First House Subpoena Targets Beneficiaries of Countrywide Mortgage Sweetheart Deals -- Including Democrats Chris Dodd and Kent Conrad

President Obama likes to call the current financial crisis the "worst since the Great Depression". And I think we all would admit that the meltdown was fueled, in large part, by bad loans backstopped by the American taxpayer through Fannie Mae and Freddie Mac.

So where are the investigations? Where are the criminal charges? Why isn't anyone serving time, especially the Democrats who raped and pillaged Fannie and Freddie -- for hundreds of millions of dollars -- before it collapsed? Well, for obvious reasons, Nancy Pelosi and Harry Reid stonewalled investigations because it would cost them political capital.

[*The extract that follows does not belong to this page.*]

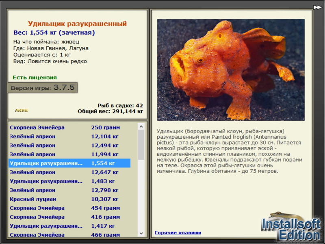
Task: Select Удильщик разукрашенный 1,417 кг entry
Action: [69, 226]
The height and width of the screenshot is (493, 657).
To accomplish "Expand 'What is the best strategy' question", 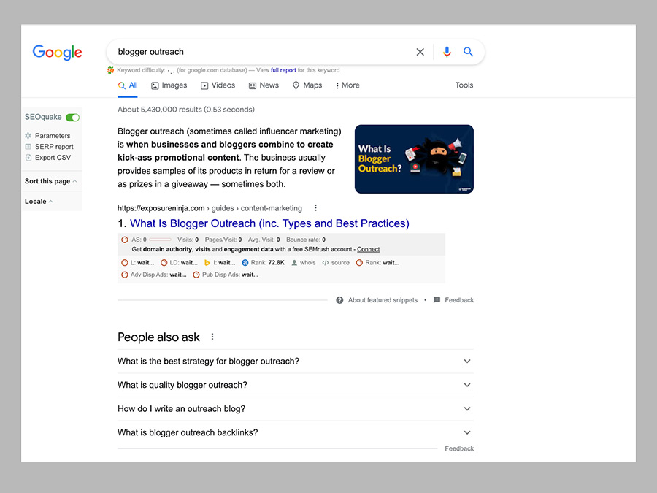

Thankfully, now that the American people have booted Pelosi out of the speaker's seat, we may soon learn the rest of the story.

Taxpayers wanting the whole story of how Countrywide Financial used its VIP loan program to grease politicians and reward its partners at Fannie Mae and Freddie Mac may soon have it. Thanks for this belated act of political hygiene go to House Oversight Committee Chairman Darrell Issa, who Wednesday issued a subpoena to Bank of America, which bought Countrywide during the financial crisis.

By March 7, the bank will need to produce all documents related to the company's VIP program, also known as the "Friends of Angelo" program in honor of former Countrywide CEO Angelo Mozilo. Mr. Mozilo ran the subprime factory at the center of the housing bubble. Sweetheart loans for his "friends" at Fannie, Freddie and on Capitol Hill were part of a strategy to keep the mortgage party going, with minimal oversight of the loans originated by Countrywide and then guaranteed by Fan and Fred (and taxpayers).

In 2009 Mr. Issa persuaded then-Oversight Committee Chairman Ed Towns to issue a similar subpoena. But to protect the less-than-innocent, Mr. Towns asked that names be redacted. The identities of political "friends" in the House were sent only to the ethics committee, where they seem to have fallen down a well. Senate names were not shared with anyone.

Mr. Issa's new subpoena seeks the whole story, unredacted. The scuttlebutt is that most of the 30 Capitol Hill loans went to staff, not elected officials. But revealing internal discussions of why the firm helped "friends" like former Sen. Chris Dodd and Sen. Kent Conrad may suggest important reforms. However that turns out, it probably won't take a subpoena to understand why such reforms were absent from the law Mr. Dodd co-authored last year.

Dodd has never come clean on the full extent of his shady dealings with Countrywide. Which is why he no longer serves the fine people of Connecticut in the Senate.

Now, given all of this information, does it strike you as odd that Dodd and co-conspirator Barney Frank authored the latest "financial reform" bill?

Yes, it does, doesn't it? Criminally odd, in fact.


Update: Jane Jamison is underwhelmed with the choice of opening salvo.